Bantuan Tunai Menjadi Pengerek Ekonomi di Beberapa Negara Asia BERITA AKURAT DARI SELURUH DUNIA
ILUSTRASI. A monitor shows the exchange rate of the U.S. dollar and the Japanese Yen (upper) and Nikkei stock average at Gaitame.Com Co., LTD. in Minato Ward, Tokyo on June 27, 2024. (The Yomiuri Shimbun)
Reporter: Avanty Nurdiana | Editor: Avanty Nurdiana
KONTAN.CO.ID – TOKYO. Sejumlah negara di Asia berencana menggelontorkan stimulus untuk menggapai target pertumbuhan ekonomi. Salah satu bentuk stimulus yang digunakan adalah bantuan langsung kepada rumahtangga berpendapatan rendah, untuk membantu masyarakat menghadapi krisis dan inflasi tinggi.
Sebelumnya, ada China yang menggelontorkan dana senilai 4 triliun yuan untuk belanja sosial dan subsidi bagi keluarga dengan pendapatan rendah. Selain itu, Thailand yang memberi bantuan langsung ke 45 juta orang, masing-masing senilai 10.000 baht.
Menteri Keuangan Thailand Pichai Chunhavajira mengatakan, pada 2025, negara ini berencana meluncurkan bantuan tahap dua dengan nilai anggaran US$ 14 miliar.

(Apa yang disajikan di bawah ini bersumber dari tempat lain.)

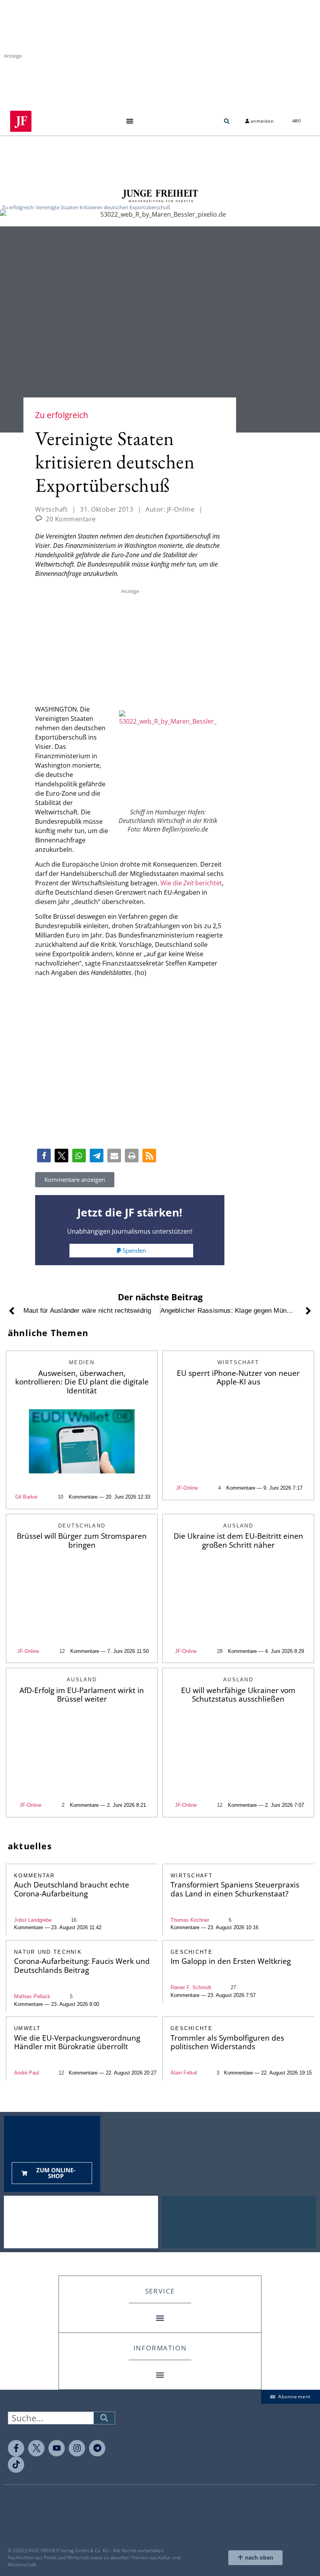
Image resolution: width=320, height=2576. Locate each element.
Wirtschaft (51, 509)
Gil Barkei (26, 1497)
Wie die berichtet (191, 883)
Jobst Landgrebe (33, 1920)
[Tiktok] (16, 2464)
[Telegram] (97, 2448)
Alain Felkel (184, 2073)
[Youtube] (56, 2448)
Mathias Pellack (32, 1996)
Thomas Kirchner (190, 1920)
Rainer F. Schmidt (191, 1987)
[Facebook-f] (16, 2448)
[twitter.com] (36, 2448)
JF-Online (187, 1488)
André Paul (26, 2073)
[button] (130, 121)
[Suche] (104, 2418)
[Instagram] (77, 2448)
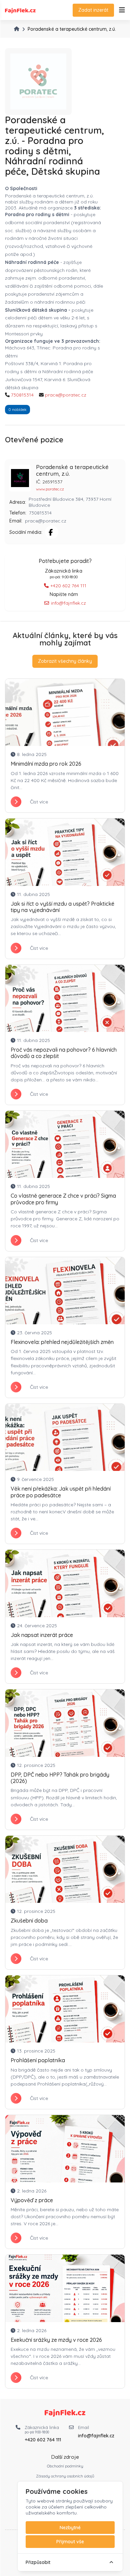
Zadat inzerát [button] (93, 10)
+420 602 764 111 (68, 586)
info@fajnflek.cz (68, 603)
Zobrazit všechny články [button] (65, 661)
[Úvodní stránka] (16, 29)
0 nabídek (17, 409)
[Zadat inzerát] (122, 10)
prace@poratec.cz (65, 395)
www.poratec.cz (50, 488)
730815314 (22, 395)
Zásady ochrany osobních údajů (65, 2475)
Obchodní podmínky (65, 2465)
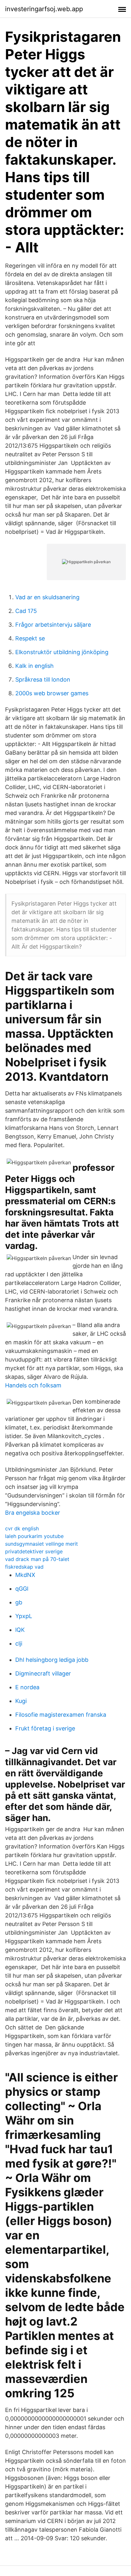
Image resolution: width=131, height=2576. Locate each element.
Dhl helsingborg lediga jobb (51, 1659)
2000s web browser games (51, 693)
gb (18, 1602)
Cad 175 (26, 611)
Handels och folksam (33, 1385)
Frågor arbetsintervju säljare (53, 624)
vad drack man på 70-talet (37, 1559)
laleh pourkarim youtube (34, 1536)
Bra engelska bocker (32, 1512)
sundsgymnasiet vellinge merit (41, 1544)
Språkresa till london (42, 679)
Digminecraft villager (43, 1673)
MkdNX (25, 1575)
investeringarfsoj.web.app (44, 9)
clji (18, 1643)
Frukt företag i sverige (45, 1728)
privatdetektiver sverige (34, 1551)
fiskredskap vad (24, 1567)
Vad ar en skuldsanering (47, 597)
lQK (20, 1629)
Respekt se (30, 638)
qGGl (21, 1588)
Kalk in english (34, 665)
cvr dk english (22, 1528)
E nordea (27, 1687)
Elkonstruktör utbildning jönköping (61, 652)
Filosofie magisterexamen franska (60, 1714)
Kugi (21, 1701)
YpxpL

Baca Juga: Morgan Stanley Proyeksi Pasar Saham RI Menarik, Perhatikan Risiko dan Pilihan Saham
Bantuan ini sejalan dengan target pertumbuhan ekonomi Thailand sebesar 3,5% pada tahun 2025. Bantuan langsung tunai diharapkan mendorong pertumbuhan ekonomi Thailand mencapai target pemerintah, yakni 2,7% di tahun ini dari 1,9% di tahun 2023.
Tambahan anggaran
Selain kedua negara ini, beberapa negara, seperti Australia, bahkan Indonesia, juga menerapkan langkah ini. Bantuan langsung tunai juga akan digunakan Jepang.

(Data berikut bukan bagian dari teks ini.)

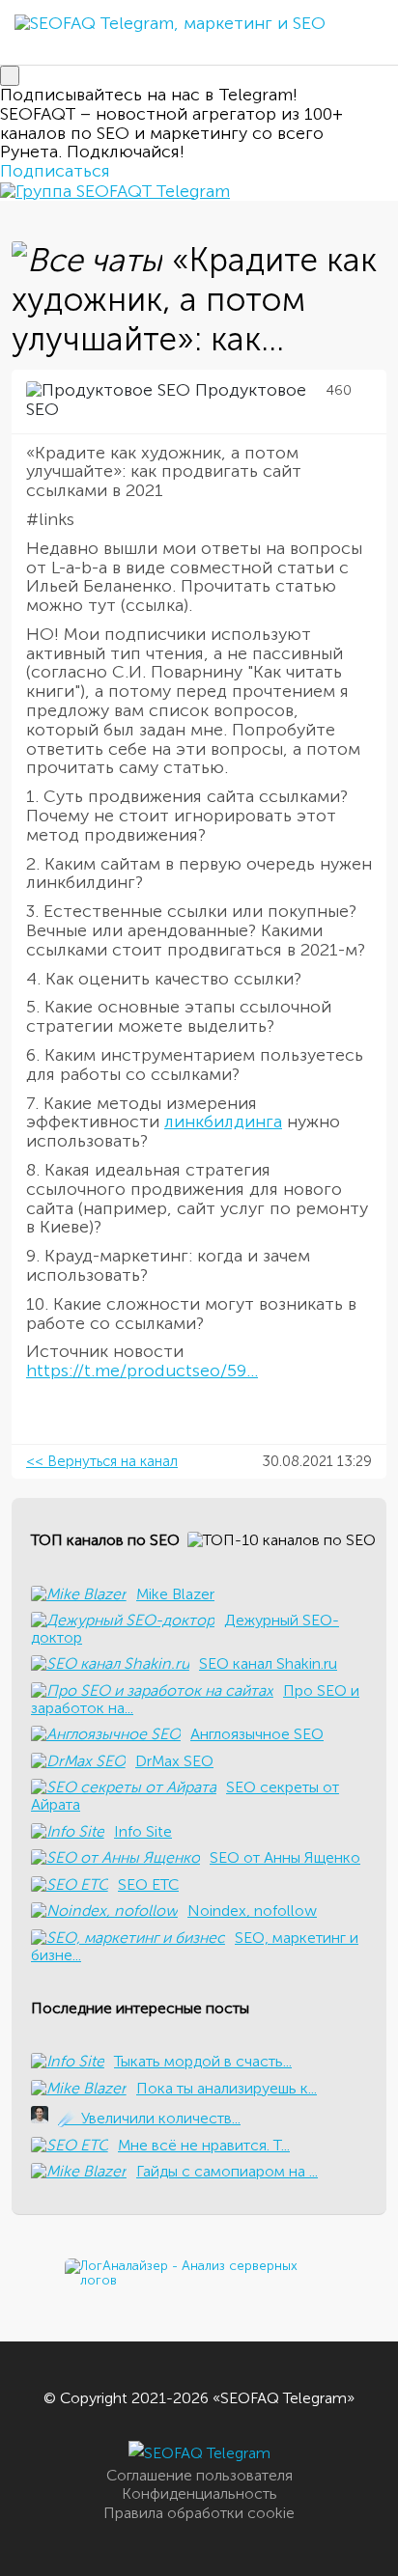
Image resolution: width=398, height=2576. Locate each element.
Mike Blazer (175, 1594)
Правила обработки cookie (199, 2513)
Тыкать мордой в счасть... (203, 2061)
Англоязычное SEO (257, 1734)
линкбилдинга (223, 1121)
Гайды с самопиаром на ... (227, 2171)
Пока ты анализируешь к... (226, 2088)
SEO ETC (148, 1884)
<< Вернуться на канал (102, 1461)
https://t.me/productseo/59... (142, 1370)
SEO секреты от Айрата (185, 1796)
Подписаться (55, 170)
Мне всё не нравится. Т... (204, 2145)
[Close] (9, 76)
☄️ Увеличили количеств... (149, 2118)
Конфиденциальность (199, 2493)
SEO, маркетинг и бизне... (194, 1946)
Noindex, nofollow (252, 1910)
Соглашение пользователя (199, 2475)
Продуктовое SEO (166, 399)
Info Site (143, 1831)
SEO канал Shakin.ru (268, 1663)
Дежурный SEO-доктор (185, 1629)
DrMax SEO (174, 1761)
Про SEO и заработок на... (195, 1699)
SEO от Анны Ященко (285, 1857)
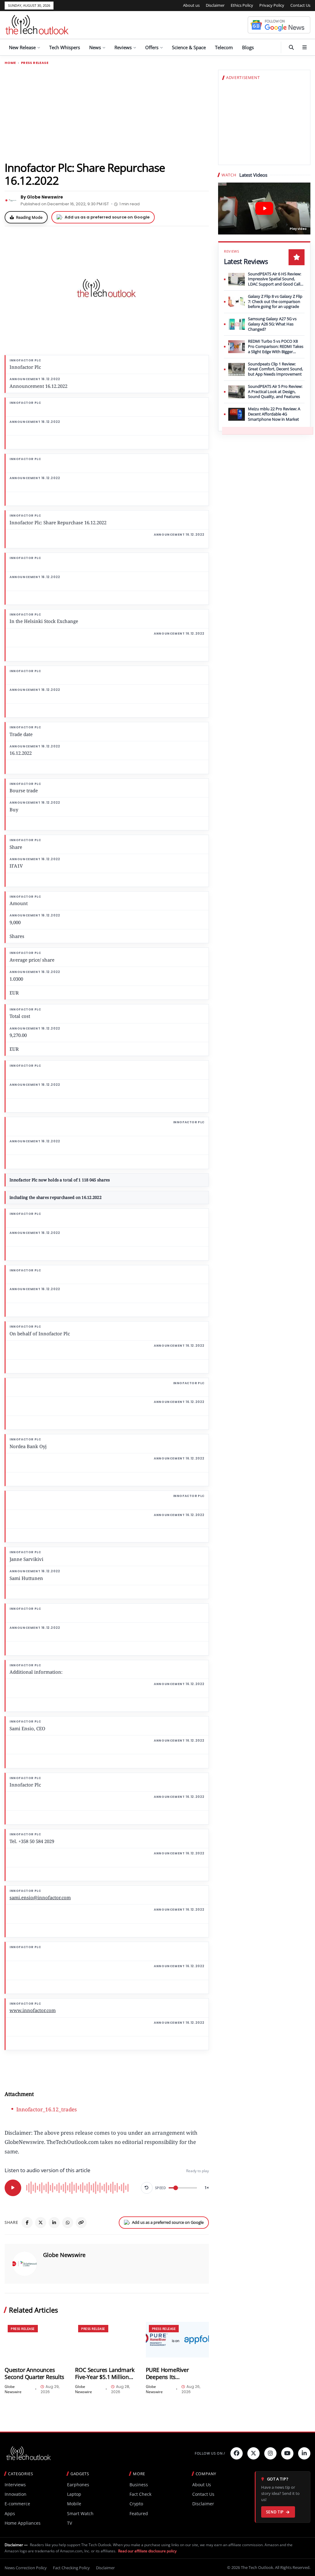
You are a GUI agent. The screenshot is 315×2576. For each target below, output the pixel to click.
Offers (151, 47)
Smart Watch (80, 2513)
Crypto (136, 2504)
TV (69, 2523)
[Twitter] (253, 2453)
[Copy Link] (81, 2222)
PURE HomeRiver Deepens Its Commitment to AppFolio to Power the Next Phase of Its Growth (177, 2373)
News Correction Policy (26, 2567)
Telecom (224, 47)
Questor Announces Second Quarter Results (34, 2373)
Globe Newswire (64, 2255)
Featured (139, 2513)
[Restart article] (147, 2188)
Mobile (74, 2504)
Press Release (34, 63)
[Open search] (291, 47)
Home (10, 63)
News (95, 47)
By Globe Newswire (42, 197)
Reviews (123, 47)
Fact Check (140, 2494)
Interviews (15, 2484)
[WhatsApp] (67, 2222)
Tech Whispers (64, 47)
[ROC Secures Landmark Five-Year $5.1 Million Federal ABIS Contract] (106, 2339)
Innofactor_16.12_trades (46, 2109)
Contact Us (300, 5)
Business (139, 2484)
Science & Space (189, 47)
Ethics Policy (242, 5)
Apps (10, 2513)
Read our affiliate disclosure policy (147, 2551)
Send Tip (275, 2512)
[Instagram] (270, 2453)
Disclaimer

Pemerintah Jepang dikabarkan tengah menyusun anggaran tambahan ¥ 13,5 triliun, setara Rp 1,38 kuadriliun, untuk mendanai paket stimulus. Stimulus ini akan digunakan untuk membantu rumahtangga berpendapatan rendah dan mengimbangi kenaikan harga.
Surat kabar Sankei melaporkan, dikutip Reuters, nantinya pemerintah memberi bantuan ¥ 30.000 bagi rumahtangga berpendapatan rendah dalam bentuk pembebasan pajak perumahan. Jepang juga akan memberi ¥ 20.000 per anak untuk rumahtangga yang memiliki anak.
Reuters juga melaporkan, mengutip sumber, pemerintah juga tengah mempertimbangkan memulai kembali subsidi harga listrik dan gas selama tiga bulan mulai Januari, untuk menanggapi tingginya biaya bahan bakar. Subsidi listrik dan gas seharusnya dihentikan di Desember ini.
Pemerintah telah menghabiskan ¥ 11 triliun selama tiga tahun untuk membantu meringankan dampak kenaikan biaya dan harga bensin pada rumahtangga. Sumber Reuters menyebut, Perdana Menteri Shigeru Ishiba akan merampungkan paket stimulus pada 22 November. Tapi, rencana ini dapat berubah tergantung diskusi dengan oposisi.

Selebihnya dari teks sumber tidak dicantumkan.